[ÜBUNGSAUFGABE]
Gib den Auszug über das Fed-Modell von „Um es vorwegzunehmen: Ich“ bis einschließlich „KGV von 23,6.“ noch einmal wieder und tausche dabei „Fed-Modell“ gegen „Bewertungsmodell“ aus.

[VORLIEGENDER AUSZUG]
Um es vorwegzunehmen: Ich halte nicht viel vom "Fed-Modell", das US-Volkswirt Ed Yardini 1997 im Auftrag der Deutschen Bank entwickelt hat. Denn es ist meiner Meinung nach ein Werkzeug zur Rechtfertigung von Blasen-Bewertungen der späten 1990-er Jahre.
1. Der DOW JONES
Nichtsdestotrotz ist der Dow Jones auch nach diesem zweifelhaften Fed-Modell deutlich überbewertet. Der Dow schloss gestern bei 12176 Punkten - mit einem KGV von 23,6.

Einträge zum Auffinden von Wörtern und Elementen:
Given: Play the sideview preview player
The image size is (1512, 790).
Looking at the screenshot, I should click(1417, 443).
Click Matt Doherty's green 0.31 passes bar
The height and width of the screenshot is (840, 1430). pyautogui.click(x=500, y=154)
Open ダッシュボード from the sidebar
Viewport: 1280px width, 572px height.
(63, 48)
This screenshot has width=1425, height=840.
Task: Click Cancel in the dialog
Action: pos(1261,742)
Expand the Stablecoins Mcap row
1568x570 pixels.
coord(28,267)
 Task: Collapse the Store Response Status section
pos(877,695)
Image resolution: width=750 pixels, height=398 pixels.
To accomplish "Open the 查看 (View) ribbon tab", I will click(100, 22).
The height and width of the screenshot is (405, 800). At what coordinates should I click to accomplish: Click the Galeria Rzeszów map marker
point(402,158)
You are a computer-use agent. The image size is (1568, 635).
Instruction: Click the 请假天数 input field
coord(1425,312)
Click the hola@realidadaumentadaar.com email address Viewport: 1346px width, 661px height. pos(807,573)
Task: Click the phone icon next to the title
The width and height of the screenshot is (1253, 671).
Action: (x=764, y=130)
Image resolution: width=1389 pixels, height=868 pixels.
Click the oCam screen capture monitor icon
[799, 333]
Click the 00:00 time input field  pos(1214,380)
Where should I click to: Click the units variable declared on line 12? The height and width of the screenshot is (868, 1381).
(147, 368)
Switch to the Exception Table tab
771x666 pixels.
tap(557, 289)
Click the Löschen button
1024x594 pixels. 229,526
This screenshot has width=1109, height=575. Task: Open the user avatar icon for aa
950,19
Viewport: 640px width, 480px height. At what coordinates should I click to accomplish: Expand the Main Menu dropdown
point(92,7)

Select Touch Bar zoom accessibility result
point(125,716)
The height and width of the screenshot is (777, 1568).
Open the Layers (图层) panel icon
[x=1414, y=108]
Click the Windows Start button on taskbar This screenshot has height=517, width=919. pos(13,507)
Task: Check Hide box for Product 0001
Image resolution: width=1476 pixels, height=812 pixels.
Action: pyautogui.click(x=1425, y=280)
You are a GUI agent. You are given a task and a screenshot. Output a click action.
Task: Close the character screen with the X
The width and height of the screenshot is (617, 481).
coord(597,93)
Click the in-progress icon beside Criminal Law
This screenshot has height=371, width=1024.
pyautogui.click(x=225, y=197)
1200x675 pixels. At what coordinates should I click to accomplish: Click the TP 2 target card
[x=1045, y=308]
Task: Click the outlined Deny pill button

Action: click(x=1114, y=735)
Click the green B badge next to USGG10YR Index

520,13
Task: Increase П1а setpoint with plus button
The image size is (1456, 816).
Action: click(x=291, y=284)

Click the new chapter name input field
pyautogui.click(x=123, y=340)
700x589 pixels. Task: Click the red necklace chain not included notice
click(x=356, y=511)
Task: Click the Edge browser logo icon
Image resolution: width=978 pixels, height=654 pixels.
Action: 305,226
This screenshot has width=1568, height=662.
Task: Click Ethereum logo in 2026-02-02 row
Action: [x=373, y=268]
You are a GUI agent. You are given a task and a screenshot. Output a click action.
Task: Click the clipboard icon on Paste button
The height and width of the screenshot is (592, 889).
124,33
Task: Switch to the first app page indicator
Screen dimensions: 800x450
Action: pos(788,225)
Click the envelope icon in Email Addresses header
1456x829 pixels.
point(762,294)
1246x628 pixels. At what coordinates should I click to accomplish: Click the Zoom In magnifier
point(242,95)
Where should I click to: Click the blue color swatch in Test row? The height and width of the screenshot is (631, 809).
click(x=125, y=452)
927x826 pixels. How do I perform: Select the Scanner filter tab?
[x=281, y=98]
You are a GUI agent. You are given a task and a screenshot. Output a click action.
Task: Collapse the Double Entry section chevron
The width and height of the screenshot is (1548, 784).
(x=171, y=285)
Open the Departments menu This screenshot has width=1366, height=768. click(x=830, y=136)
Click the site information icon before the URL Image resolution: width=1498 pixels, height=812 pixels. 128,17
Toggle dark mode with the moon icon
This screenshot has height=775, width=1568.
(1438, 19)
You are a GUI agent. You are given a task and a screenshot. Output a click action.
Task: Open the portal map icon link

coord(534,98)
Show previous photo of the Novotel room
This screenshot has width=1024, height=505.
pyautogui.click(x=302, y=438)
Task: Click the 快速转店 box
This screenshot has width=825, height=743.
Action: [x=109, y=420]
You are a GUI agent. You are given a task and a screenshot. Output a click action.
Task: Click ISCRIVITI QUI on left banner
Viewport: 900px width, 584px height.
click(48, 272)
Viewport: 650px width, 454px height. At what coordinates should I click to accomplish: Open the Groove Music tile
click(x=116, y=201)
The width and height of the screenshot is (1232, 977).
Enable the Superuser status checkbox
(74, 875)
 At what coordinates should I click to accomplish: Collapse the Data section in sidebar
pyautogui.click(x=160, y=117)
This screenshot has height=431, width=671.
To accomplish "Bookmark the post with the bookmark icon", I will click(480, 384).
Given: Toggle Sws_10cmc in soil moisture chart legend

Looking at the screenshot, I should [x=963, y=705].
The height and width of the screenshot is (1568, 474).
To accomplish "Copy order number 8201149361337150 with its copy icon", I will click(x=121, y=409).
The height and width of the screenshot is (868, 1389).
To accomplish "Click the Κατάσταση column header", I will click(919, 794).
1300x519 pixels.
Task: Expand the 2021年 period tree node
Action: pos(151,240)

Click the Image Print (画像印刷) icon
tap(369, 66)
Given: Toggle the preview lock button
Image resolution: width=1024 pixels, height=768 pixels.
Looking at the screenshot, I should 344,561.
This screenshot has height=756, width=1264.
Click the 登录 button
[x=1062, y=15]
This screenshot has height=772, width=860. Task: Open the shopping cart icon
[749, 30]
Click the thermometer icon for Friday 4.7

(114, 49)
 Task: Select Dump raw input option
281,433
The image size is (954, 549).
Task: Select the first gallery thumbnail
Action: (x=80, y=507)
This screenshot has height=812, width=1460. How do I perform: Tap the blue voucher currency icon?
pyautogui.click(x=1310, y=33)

[ANTWORT]
Um es vorwegzunehmen: Ich halte nicht viel vom "Bewertungsmodell", das US-Volkswirt Ed Yardini 1997 im Auftrag der Deutschen Bank entwickelt hat. Denn es ist meiner Meinung nach ein Werkzeug zur Rechtfertigung von Blasen-Bewertungen der späten 1990-er Jahre.
1. Der DOW JONES
Nichtsdestotrotz ist der Dow Jones auch nach diesem zweifelhaften Bewertungsmodell deutlich überbewertet. Der Dow schloss gestern bei 12176 Punkten - mit einem KGV von 23,6.